Он снова стал натягивать на лицо ту самую снисходительную улыбку, которая свидетельствует об убеждении мужчины в глупости женщин.
– Да? Как же я могу это сделать. Джесси?
– Показать мне Жобера живьем.
– О нет. – сказал он. – Это, к сожалению, то, чего я не хочу и не могу сделать, Джесси.
Я избавлю тебя от пересказа целого часа пререканий, но в конце концов мне оказалось достаточно просто заплакать. Конечно, как аргумент это слабовато, но это еще один знак ненормальности отношений между мужчинами и женщинами; он не верил, что я говорю серьезно, пока я не заревела.
После этого он сел к телефону и сделал несколько звонков, а потом сообщил мне, что завтра Жобера должны доставить в Камберлейнский окружной суд для дачи показаний по нескольким второстепенным обвинениям – в основном в воровстве. Если я действительно хочу этого – и если у меня есть шляпа с вуалью, – он меня может туда проводить.
Я сразу же согласилась, и, хотя на лице Брендона было написано глубокое сомнение в правильности своего поступка, он сдержал слово".
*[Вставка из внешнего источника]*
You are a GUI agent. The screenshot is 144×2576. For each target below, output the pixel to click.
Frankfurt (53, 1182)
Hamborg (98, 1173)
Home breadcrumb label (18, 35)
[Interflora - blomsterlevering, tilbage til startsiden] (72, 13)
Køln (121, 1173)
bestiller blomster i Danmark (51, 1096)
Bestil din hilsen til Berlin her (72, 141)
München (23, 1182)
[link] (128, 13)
Джесси снова остановилась и, глядя на экран, видела вчерашний день, в то время как сегодняшний снег еще громоздился холодными тучами в сером небе; видела голубые отсветы фар брендоновского «бимера» на дороге… Курсор продолжил свой бег:
«Мы прибыли на заседание суда несколько позже, потому что долго тащились за трейлером. Брендон был спокоен, и, я предполагаю, он рассчитывал, что мы опоздаем и Жобера уже вернут в камеру отделения строгого режима. Однако коп у двери зала заседаний сообщил, что слушание продолжается, хотя уже подходит к концу. Брендон открыл дверь и пропустил меня вперед, сказав на ухо: „Опусти вуаль, Джесси, и сиди тихо“. Я опустила вуаль. Брендон взял меня под руку и провел в зал».
Джесси остановилась, глядя в окно на сгущающиеся сумерки невидящими глазами. Она вспоминала.
Глава 38
Зал заседаний освещен лампами в круглых колпаках, которые Джесси ассоциирует с детством, и там стоит легкий гул, как в школьном читальном зале в конце зимнего дня. Она идет к скамье и ощущает руку Брендона на своем локте и сетку вуали, касающуюся щек. Эти два ощущения заставляют ее чувствовать себя Христовой невестой.
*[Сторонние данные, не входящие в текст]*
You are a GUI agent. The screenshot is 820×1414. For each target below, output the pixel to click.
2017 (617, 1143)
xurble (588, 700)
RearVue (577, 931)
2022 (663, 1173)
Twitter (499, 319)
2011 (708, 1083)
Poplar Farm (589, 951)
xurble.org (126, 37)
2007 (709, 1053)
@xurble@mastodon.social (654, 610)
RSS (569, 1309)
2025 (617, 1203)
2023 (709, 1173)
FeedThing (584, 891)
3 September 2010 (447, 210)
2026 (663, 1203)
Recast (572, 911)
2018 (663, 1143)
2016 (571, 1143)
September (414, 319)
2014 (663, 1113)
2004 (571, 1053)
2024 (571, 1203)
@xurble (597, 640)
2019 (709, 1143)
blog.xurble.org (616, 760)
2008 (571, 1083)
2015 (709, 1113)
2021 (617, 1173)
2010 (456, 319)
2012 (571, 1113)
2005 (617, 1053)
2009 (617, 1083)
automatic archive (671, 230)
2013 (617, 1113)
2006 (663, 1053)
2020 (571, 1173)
Два адвоката стоят перед столом судьи. Они заняты какими-то техническими переговорами. Джесси смотрит на них как на живую иллюстрацию к роману Диккенса. Пристав стоит слева, около американского флага. Рядом сидит стенографистка: она ожидает окончания юридического спора. А за заграждением, где находится подсудимый, видна странная, невозможно длинная фигура в оранжевой тюремной робе. Подле нее человек в тройке – наверняка его адвокат. Человек в оранжевой робе склонился над листом бумаги: очевидно, он что-то пишет.
Совсем в другом мире Джесси ощущает руку Брендона на своем локте и его голос:
– Слишком близко…
Она отодвигается от него. Брендон не прав: было куда ближе и страшнее. Он не понимает ее мыслей и чувств, но это не важно. Сейчас все голоса в ее голове говорят хором, что если теперь она не приблизится к нему так близко, насколько возможно, он никогда не будет достаточно далеко. Он всегда будет ждать ее в туалете или коридоре или будет прятаться под кроватью в полночь, ухмыляясь своей кривой усмешкой, которая обнажает золотые клыки по углам рта.
Она быстро встает со стула и идет к разделяющему заграждению, ее вуаль колышется, дотрагиваясь до лица. Она слышит испуганный голос Брендона, но этот голос доносится издали… Один из адвокатов (ближе, но все еще на другом континенте) бормочет свой текст.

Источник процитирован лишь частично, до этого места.